BEGIN

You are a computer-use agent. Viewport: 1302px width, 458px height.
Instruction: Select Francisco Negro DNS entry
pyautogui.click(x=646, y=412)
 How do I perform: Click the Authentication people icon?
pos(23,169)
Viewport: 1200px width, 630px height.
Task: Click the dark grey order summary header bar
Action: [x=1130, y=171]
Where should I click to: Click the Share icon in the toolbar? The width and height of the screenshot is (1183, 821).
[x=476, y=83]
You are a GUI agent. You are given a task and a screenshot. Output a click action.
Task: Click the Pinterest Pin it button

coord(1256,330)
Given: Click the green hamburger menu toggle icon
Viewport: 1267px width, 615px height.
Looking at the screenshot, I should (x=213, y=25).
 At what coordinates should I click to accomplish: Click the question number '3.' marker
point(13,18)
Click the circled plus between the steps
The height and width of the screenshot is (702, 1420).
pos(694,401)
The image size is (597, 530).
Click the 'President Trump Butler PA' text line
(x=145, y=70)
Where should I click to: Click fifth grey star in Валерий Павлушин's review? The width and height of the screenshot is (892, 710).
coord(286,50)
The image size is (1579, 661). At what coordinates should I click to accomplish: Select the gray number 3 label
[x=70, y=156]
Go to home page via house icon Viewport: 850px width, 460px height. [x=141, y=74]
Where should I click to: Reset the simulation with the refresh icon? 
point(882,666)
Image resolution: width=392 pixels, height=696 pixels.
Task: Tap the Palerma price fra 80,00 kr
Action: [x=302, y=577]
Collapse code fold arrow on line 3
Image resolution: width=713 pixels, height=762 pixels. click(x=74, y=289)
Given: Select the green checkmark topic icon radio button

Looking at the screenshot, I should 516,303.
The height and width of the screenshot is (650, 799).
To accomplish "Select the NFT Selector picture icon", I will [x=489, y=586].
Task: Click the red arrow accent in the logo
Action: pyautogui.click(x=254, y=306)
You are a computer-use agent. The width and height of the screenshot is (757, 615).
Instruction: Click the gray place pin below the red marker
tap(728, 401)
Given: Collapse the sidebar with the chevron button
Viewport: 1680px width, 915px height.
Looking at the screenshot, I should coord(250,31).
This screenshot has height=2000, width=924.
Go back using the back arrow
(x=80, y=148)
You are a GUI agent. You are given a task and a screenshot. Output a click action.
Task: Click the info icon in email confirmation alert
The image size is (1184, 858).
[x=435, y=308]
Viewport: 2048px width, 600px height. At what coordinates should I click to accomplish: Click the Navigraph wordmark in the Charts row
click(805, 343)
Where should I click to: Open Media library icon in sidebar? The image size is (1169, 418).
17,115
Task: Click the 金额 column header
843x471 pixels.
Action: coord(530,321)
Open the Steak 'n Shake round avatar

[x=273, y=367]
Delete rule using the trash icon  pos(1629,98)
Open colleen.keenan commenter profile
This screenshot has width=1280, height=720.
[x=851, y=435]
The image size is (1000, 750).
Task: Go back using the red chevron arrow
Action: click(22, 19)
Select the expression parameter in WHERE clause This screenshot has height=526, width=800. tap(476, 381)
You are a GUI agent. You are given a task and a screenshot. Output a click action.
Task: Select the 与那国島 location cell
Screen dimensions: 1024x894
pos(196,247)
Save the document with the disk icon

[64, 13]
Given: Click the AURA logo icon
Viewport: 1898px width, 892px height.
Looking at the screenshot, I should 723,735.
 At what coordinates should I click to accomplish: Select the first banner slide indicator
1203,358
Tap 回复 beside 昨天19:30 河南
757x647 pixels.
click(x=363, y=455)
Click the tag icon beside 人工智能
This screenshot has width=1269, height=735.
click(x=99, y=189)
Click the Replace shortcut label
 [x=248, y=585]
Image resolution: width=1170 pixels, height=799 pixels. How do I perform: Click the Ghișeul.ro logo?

END

Copy out the lines above with "computer" in them.

You are a computer-use agent. Viewport: 1302px width, 458px height.
You are a computer-use agent. The width and height of the screenshot is (757, 615).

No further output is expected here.